* How to complete this task:
Using the listing below, set down exactly the lines starting at the line that contains "Given: Click the autoCommit" and ending at the line that contains "Click the GPS", both included, and no others.

* Dataset excerpts:
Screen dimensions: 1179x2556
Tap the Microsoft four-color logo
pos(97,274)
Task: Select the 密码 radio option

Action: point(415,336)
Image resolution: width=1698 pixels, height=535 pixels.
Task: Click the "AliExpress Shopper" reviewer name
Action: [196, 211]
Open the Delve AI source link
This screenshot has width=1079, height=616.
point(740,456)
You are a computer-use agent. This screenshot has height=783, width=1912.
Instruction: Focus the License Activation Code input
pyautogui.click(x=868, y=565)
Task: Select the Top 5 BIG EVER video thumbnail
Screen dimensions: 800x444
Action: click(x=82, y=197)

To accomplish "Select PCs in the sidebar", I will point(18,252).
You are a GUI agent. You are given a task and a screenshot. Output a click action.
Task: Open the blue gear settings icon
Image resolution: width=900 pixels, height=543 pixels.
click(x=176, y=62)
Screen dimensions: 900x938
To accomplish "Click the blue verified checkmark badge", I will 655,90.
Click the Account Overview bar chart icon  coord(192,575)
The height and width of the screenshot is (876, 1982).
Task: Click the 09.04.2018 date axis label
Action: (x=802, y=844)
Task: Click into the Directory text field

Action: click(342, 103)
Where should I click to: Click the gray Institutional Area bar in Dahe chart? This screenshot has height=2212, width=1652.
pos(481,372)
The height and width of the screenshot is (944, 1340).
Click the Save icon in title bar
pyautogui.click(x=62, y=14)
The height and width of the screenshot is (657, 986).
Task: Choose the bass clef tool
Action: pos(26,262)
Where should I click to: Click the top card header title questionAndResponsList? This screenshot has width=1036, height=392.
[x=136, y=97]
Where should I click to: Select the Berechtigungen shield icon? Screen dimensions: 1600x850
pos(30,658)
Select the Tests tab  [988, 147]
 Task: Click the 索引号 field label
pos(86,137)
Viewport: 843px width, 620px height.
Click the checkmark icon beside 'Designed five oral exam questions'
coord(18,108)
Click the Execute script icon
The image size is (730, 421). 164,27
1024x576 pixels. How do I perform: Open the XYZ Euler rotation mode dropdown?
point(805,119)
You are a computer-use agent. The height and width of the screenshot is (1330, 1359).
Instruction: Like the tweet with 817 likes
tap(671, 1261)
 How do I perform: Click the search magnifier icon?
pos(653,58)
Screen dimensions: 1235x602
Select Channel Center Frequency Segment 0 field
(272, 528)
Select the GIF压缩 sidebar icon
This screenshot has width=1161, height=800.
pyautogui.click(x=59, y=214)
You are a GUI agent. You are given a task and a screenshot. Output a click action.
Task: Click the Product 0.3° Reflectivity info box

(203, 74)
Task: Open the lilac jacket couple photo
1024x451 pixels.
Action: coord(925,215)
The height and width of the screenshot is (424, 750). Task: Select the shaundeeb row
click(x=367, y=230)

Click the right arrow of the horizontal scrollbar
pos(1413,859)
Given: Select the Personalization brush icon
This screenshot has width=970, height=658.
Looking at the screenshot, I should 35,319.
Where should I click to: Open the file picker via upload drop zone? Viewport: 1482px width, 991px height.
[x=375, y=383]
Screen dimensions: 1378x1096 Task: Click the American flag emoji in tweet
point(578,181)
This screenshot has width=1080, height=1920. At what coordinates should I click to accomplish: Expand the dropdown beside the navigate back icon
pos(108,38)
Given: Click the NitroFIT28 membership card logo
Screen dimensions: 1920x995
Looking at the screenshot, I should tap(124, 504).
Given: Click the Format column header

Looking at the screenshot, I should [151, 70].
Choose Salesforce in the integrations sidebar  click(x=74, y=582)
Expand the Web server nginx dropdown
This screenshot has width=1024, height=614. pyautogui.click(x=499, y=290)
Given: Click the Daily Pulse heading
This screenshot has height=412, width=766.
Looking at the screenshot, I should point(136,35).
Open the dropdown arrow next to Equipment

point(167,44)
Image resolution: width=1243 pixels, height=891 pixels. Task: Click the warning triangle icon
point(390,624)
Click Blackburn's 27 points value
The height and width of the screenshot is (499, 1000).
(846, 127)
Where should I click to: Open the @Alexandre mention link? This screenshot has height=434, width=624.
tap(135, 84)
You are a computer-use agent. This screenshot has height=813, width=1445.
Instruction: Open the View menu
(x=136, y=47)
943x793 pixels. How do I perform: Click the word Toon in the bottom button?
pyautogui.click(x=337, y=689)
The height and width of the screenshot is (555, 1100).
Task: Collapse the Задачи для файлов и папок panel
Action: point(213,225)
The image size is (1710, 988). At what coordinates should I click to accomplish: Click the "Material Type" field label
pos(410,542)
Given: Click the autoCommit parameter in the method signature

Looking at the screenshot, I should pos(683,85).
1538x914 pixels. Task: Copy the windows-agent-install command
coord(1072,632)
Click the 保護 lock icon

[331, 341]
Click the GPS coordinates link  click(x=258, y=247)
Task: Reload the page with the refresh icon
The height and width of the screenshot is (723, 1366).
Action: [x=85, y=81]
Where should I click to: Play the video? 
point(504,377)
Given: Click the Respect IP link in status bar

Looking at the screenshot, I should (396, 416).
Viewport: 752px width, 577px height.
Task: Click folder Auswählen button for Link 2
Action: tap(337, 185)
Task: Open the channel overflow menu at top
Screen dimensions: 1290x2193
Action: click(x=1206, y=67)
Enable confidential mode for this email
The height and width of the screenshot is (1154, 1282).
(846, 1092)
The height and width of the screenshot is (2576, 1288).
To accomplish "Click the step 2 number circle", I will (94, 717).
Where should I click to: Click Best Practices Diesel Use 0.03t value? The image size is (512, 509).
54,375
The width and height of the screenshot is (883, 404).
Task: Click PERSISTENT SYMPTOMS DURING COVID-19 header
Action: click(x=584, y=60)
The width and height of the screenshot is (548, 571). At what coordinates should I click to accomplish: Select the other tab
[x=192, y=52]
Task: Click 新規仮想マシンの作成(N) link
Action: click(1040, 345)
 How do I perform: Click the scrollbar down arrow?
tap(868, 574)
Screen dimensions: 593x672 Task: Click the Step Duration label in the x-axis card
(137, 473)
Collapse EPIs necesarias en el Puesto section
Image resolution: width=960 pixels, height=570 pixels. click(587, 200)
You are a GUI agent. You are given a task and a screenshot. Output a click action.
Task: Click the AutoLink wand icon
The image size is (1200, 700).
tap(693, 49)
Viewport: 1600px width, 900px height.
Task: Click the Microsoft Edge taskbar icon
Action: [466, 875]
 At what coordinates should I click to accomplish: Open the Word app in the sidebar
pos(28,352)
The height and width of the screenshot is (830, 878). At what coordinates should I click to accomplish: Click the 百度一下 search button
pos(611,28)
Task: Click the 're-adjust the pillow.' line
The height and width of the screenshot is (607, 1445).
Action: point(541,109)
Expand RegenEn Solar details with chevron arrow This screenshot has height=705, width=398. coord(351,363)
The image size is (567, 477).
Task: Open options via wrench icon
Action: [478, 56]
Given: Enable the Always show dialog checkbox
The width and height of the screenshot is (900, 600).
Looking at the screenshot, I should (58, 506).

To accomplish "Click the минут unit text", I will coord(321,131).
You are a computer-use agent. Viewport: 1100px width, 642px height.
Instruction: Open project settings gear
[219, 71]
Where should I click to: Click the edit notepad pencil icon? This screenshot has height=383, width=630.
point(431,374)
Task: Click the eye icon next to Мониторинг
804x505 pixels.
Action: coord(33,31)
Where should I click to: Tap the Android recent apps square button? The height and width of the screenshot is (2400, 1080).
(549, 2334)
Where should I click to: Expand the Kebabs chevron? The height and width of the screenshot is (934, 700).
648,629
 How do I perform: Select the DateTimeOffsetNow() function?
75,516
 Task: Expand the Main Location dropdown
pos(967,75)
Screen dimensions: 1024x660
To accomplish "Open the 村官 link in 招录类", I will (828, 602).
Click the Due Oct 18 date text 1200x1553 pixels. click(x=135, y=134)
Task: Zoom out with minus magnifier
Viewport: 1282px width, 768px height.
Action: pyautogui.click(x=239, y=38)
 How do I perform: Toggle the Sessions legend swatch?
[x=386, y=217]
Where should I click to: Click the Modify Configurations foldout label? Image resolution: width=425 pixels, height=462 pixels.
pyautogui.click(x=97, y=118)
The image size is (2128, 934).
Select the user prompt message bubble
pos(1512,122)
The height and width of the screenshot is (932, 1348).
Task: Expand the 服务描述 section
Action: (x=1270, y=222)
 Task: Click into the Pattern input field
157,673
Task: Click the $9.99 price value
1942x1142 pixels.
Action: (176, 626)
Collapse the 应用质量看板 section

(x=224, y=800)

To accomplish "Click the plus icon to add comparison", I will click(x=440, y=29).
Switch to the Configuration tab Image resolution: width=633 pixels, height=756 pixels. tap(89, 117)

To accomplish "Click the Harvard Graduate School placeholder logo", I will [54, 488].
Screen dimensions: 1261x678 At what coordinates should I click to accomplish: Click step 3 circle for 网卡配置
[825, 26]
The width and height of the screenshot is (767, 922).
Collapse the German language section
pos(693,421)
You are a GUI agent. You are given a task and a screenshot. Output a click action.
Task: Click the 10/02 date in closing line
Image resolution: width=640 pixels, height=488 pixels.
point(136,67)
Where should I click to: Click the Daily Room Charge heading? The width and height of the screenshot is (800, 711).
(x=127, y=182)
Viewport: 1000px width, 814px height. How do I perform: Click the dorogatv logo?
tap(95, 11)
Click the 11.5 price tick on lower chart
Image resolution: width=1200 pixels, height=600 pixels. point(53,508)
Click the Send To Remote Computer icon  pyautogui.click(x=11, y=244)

* Expected answer:
Given: Click the autoCommit parameter in the method signature

Looking at the screenshot, I should pos(683,85).
1538x914 pixels. Task: Copy the windows-agent-install command
coord(1072,632)
Click the 保護 lock icon

[331, 341]
Click the GPS coordinates link  click(x=258, y=247)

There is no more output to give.